From: Rakesh Bhandari (bhandari@BERKELEY.EDU)
Date: Sat Mar 03 2007 - 13:13:06 EST
>On Sat, 3 Mar 2007, Rakesh Bhandari wrote: > >>>In socialist society gold will remain more valuable than copper or >>>lead. Society may be able to >>>afford to roof halls with copper, but not gold. >>> >>>Paul Cockshott >> >>A bit misleading, I think.
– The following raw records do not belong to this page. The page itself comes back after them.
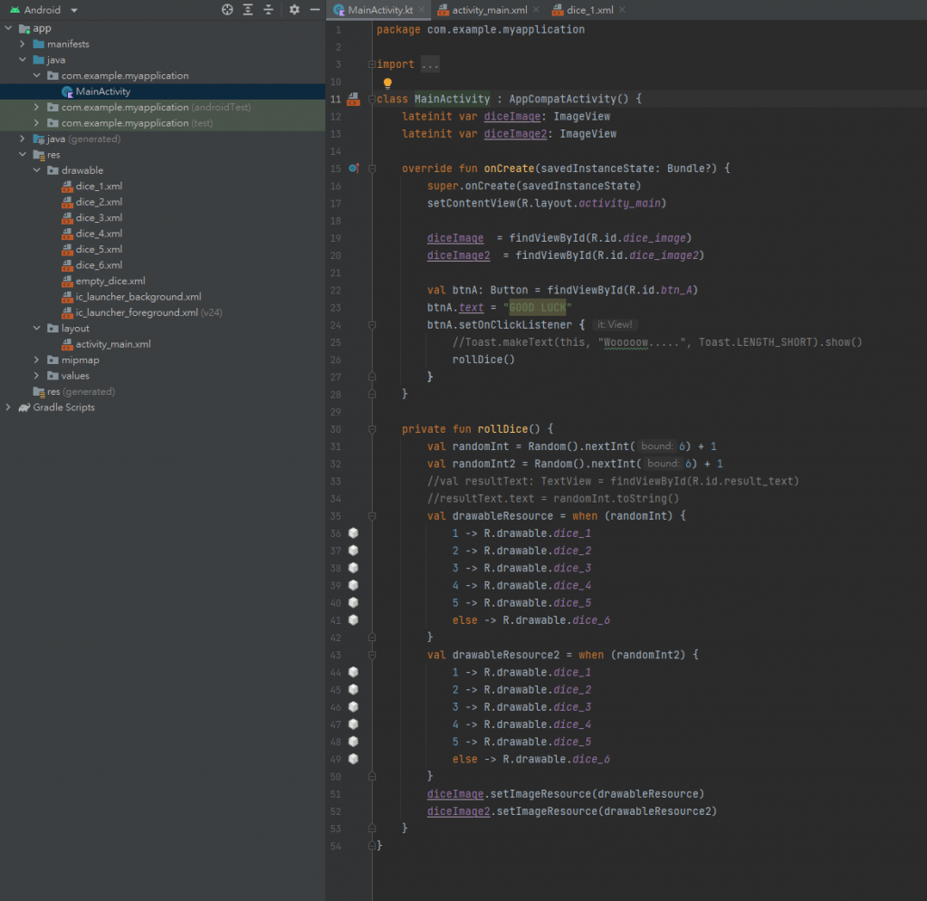Click the yellow lightbulb quick-fix icon
This screenshot has width=927, height=901.
click(387, 82)
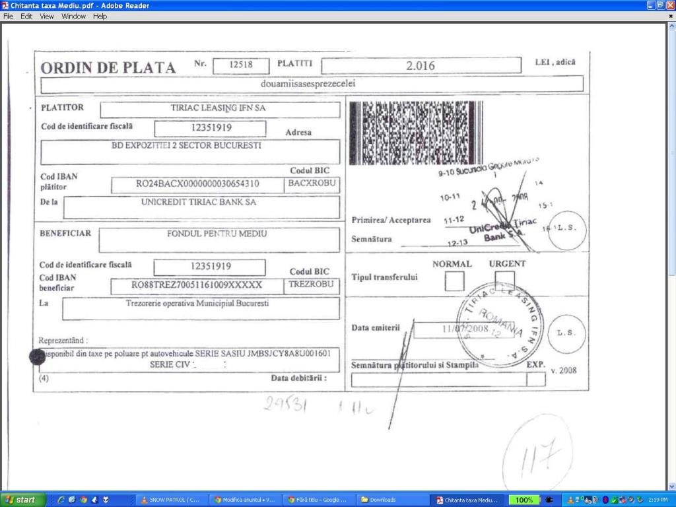Click the system clock showing 2:19 PM
Image resolution: width=676 pixels, height=507 pixels.
click(658, 500)
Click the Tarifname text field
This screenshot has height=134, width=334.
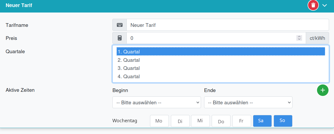(227, 25)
Our social relations of production seem to >>be established only if the things we exchange happen to possess >>value--so dependent are we on things--but in fact the things we >>possess only appear to possess value because the nature imposed >>necessity of our social relations of production are mediated by >>things which seem to have acquired this property of >>value... > >As I read Marx on fetishism, the "fetish" is the idea that >commodities somehow possess value as a sort of intrinsic property. >I agree that's fetishistic, and I find Marx's analysis of the >phenomenon intriguing, if obscure. I agree that this is obscure in that as Elster has argued it's not clear that anyone actually thinks that value is an instrinsic property such as weight. Exchanging things that have value, we are able to develop a division of labor. Marx seems to be reversing that by saying that because we have developed the division of labor through commodity exchange things appear as if they do intrinsically possess value in that value varies independently of the knowledge, will and foresight of actors who are reduced to representatives of these commodities in exchange. Yet it seems that modern actors realize that value does vary without believing that value is an intrinsic property of goods. In fact it so varies exactly because value is not intrinsic to goods. I am not at all clear as to what Marx is arguing. John Torrance has a stimulating discussion of reification/fetishism in his Karl Marx's Theory of Ideas, but I am still thinking about it. I just wanted to suggest that there does seem to be a relation between Marx's theory of value and his theory of fetishism. Yours, Rakesh > >However, what Paul's saying above (and what Ricardo said, for that >matter) is simple and non-fetishistic: gold is valuable because it >takes a lot of labour time to extract it. The value of gold is >not inherent in the gold itself, but in the relationship between >our technology and the thing itself. (If we found a cheap way to >create gold atoms, the way we can now create diamond, the value >would fall.) > >Allin.